A diferencia de dos de sus hermanos, que hoy viven en EE.UU., Kieu nunca cumplió los requisitos del programa porque carece de documentos que prueben su origen: su madre quemó su partida de nacimiento después del conflicto por miedo a posibles represalias. «Pensó en enterrar los documentos, pero tuvo miedo de que el Gobierno terminara encontrándolos y la castigara, así que terminó quemándolos», cuenta la mujer.

Kieu también fue víctima de la costumbre de algunas familias adineradas, que en los años posteriores a la guerra pagaban a jóvenes amerasiáticos a cambio de que éstos adquirieran su apellido.

Obtuvo un carné de identidad falso con el apellido de su nueva «familia», que esperaba emigrar a Estados Unidos a cuenta suya, pero el consulado americano se dio cuenta de que la documentación era falsa y nunca le dio los permisos.

Al igual que miles de vietnamitas en situación parecida, popularmente conocidos como bui doi (polvo de la vida), Kieu no puede optar a ningún trabajo de funcionaria, pues el régimen comunista le obliga a aportar información sobre sus padres y decir a qué se dedicaban antes de la caída de Saigón, en 1975. Con una formación académica deficiente y discriminada por su aspecto físico, su única salida es vender lotería en una esquina, después de ser rechazada hace poco en un trabajo para fregar platos en un restaurante.

Hijo de un soldado blanco

En situación parecida se encuentra su marido, Thach, hijo de un soldado blanco y también sin papeles que lo acrediten. «Nos conocimos cuando fuimos al Consulado para solicitar la acogida en Estados Unidos. A los dos nos dijeron que no y le dije en broma que siendo así, no sería bueno que termináramos casándonos juntos», rememora sonriente Kieu.

Los rasgos de Thach no son tan reveladores como en su esposa, pues al hombre sólo le asoma algún pelo rubio en el bigote y tiene la piel más clara que otros vietnamitas. Sin embargo, también sufre la incomprensión de sus compatriotas, que le siguen insultando cuando va por la calle, pero reconoce que su situación es mejor que la de los hijos de negros, peor vistos.

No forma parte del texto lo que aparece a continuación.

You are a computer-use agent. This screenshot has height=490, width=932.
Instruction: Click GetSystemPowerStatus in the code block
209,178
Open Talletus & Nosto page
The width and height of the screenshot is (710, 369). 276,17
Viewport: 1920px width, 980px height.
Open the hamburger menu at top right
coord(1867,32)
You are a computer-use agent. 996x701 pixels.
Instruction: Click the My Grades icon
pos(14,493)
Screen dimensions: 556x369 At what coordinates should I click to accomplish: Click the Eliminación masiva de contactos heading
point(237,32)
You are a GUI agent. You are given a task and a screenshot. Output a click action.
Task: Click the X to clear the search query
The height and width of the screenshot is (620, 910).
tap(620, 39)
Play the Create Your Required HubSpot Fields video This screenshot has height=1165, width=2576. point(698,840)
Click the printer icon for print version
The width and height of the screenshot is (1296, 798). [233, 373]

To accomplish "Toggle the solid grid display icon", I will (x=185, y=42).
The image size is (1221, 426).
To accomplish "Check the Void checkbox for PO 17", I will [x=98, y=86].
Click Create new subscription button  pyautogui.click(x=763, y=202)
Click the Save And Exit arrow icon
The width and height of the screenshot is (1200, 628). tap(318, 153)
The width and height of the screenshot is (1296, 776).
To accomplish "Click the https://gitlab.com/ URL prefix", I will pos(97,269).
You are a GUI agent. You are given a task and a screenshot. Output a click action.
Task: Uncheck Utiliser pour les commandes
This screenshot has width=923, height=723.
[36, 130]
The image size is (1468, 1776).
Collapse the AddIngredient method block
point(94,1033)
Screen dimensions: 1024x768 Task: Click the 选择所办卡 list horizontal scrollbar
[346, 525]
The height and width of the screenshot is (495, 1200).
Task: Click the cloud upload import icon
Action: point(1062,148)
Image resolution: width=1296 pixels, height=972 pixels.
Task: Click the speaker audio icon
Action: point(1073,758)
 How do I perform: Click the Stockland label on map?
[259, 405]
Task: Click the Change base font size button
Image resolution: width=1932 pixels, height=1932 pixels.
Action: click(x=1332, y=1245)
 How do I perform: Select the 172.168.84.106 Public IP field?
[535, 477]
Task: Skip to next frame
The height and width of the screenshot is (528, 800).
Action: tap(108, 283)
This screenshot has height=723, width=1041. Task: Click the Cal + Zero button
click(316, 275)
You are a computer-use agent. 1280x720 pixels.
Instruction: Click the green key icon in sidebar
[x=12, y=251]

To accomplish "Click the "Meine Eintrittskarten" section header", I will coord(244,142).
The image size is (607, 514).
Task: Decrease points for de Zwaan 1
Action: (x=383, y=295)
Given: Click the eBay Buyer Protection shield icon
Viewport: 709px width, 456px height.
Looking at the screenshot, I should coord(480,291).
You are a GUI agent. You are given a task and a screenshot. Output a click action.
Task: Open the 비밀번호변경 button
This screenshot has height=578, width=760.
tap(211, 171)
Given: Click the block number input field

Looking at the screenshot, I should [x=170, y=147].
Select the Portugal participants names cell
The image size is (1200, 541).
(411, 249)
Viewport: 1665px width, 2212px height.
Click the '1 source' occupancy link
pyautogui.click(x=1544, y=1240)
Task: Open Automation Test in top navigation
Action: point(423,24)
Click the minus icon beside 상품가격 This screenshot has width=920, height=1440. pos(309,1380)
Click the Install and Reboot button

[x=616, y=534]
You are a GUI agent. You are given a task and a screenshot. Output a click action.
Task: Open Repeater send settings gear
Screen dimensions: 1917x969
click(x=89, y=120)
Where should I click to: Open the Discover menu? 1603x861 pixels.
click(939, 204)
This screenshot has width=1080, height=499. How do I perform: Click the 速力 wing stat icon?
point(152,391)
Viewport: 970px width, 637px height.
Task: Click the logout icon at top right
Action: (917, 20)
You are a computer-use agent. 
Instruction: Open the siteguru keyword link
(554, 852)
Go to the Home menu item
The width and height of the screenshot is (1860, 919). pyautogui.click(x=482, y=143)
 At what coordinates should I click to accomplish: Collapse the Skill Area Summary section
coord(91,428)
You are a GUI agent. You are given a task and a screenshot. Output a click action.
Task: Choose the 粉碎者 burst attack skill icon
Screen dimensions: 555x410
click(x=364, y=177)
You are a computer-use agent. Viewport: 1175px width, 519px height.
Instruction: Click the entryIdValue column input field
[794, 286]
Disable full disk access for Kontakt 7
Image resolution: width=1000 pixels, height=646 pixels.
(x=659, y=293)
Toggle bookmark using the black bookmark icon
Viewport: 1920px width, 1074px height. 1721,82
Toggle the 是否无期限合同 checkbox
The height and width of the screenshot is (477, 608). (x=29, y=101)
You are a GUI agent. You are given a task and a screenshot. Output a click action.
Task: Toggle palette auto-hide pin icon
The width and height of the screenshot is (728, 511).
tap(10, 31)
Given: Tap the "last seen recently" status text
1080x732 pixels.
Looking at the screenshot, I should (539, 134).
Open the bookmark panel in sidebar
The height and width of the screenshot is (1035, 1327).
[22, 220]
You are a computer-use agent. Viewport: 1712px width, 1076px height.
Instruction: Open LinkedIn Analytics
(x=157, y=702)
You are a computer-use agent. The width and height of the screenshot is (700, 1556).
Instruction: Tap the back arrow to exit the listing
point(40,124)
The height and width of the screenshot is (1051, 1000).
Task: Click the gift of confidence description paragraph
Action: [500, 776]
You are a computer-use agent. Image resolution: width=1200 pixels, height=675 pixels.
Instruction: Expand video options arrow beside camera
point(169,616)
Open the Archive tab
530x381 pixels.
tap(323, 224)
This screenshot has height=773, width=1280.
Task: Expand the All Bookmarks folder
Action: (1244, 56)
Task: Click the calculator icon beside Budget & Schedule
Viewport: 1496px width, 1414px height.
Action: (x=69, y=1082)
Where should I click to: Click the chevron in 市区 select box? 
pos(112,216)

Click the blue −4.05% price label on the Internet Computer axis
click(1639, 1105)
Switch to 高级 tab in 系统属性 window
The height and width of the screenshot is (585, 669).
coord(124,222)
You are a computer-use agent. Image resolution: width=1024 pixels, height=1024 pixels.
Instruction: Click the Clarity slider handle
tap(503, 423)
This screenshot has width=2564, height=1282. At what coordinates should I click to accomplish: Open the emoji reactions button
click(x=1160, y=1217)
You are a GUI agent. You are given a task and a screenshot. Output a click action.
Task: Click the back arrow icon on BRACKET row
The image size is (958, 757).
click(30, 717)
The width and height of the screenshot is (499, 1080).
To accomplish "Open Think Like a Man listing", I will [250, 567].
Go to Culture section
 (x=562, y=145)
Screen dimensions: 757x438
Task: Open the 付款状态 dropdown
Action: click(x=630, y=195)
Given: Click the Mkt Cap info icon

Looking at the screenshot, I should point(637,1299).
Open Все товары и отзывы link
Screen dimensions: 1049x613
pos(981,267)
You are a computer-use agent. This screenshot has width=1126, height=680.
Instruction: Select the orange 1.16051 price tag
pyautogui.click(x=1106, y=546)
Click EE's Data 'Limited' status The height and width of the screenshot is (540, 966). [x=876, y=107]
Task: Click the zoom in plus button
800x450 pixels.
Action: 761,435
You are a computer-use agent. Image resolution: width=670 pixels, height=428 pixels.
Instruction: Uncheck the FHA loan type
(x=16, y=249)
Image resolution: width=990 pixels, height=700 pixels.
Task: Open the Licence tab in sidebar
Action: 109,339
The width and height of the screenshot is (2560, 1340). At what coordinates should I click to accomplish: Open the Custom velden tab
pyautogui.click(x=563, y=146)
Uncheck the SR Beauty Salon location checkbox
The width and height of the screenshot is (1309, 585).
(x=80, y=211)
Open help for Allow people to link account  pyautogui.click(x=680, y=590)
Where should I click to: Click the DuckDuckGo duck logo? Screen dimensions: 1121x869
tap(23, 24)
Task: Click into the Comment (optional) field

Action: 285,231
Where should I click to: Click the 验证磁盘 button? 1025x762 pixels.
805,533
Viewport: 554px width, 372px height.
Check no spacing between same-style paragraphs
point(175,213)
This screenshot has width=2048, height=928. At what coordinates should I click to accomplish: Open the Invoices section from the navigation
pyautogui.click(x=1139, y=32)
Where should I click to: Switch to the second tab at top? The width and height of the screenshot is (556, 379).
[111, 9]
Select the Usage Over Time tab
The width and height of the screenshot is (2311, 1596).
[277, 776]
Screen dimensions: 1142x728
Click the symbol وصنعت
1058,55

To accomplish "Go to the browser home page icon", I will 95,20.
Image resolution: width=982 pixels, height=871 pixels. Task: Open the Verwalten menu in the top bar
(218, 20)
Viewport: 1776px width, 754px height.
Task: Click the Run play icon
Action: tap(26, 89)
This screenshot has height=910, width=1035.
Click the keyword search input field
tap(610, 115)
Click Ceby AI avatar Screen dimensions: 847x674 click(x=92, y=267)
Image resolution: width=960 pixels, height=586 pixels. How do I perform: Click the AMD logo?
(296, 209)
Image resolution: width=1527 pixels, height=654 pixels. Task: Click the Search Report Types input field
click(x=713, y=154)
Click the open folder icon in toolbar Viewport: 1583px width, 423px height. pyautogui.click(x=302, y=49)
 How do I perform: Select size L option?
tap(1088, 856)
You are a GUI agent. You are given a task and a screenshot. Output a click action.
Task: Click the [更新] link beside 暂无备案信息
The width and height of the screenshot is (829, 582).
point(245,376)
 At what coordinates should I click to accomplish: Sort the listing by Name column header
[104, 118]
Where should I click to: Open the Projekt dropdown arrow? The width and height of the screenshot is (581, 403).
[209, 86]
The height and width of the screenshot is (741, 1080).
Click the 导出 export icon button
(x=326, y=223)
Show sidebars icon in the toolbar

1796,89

«El primer ministro vietnamita prometió hace unos años junto al presidente George W. Bush que buscaría a los amerasiáticos y les ayudaría a ir a Estados Unidos, pero no hacen nada», se lamenta.

Mientras relata sus desventuras, su hija Zao, vestida con un impoluto uniforme escolar, corretea, entra y sale de la habitación y observa la escena con curiosidad.

«Su profesora notó que sus rasgos eran distintos y nos preguntó si era vietnamita. Se lo explicamos y no hubo mayor problema, los niños no se ríen de ella y nadie la mira mal. Tendrá un futuro mejor», afirma Thach.